# Exploring the Bike Sharing DataSet

In [None]:
import matplotlib.pyplot as plt
%matplotlib inline

# help in creating the graphs in the notebook otherwise they will pop up

import numpy as np
import pandas as pd
import seaborn as sns

In [None]:
train_data = pd.read_csv('train.csv')
train_data.head()

In [None]:
train_data.shape

# Attribute Information:

- instant: record index
- season : season (1:spring, 2:summer, 3:fall, 4:winter)
- yr : year (0: 2011, 1: 2012)
- mnth : month (1 to 12)
- hr : hour (0 to 23)
- holiday : weather day is holiday or not (extracted from [Web Link])
- weekday : day of the week
- workingday : if day is neither weekend nor holiday is 1, otherwise is 0.
+ weathersit : 
    - 1: Clear, Few clouds, Partly cloudy
    - 2: Mist + Cloudy, Mist + Broken clouds, Mist + Few clouds, Mist
    - 3: Light Snow, Light Rain + Thunderstorm + Scattered clouds, Light Rain + Scattered clouds
    - 4: Heavy Rain + Ice Pallets + Thunderstorm + Mist, Snow + Fog
- temp : Normalized temperature in Celsius.

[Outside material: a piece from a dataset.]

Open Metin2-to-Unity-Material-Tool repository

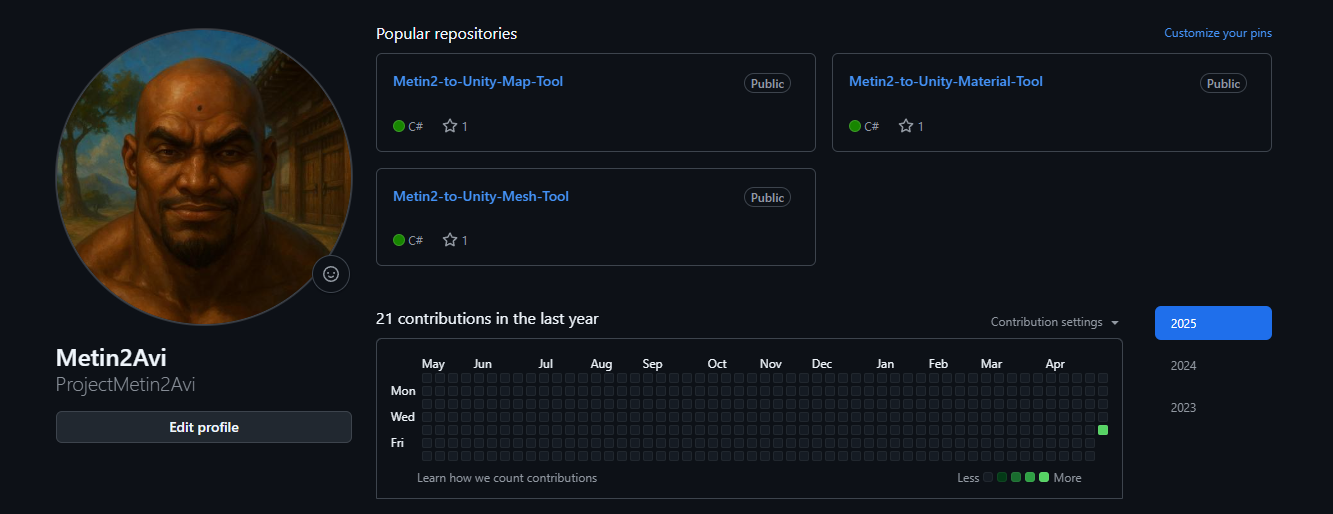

The values are derived via (t-t_min)/(t_max-t_min), t_min=-8, t_max=+39 (only in hourly scale)
- atemp: Normalized feeling temperature in Celsius. The values are derived via (t-t_min)/(t_max-t_min), t_min=-16, t_max=+50 (only in hourly scale)
- hum: Normalized humidity. The values are divided to 100 (max)
- windspeed: Normalized wind speed. The values are divided to 67 (max)
- casual: count of casual users
- registered: count of registered users
- cnt: count of total rental bikes including both casual and registered

In [None]:
train_data.info()

In [None]:
train_data.describe().T

# Univariate Analysis

## Continuous Data

In [None]:
sns.displot(train_data['temp'], bins = 50, kde = True).set(title = "Distribution of Temperature");

Everytime the bike is shared, the temp is noted.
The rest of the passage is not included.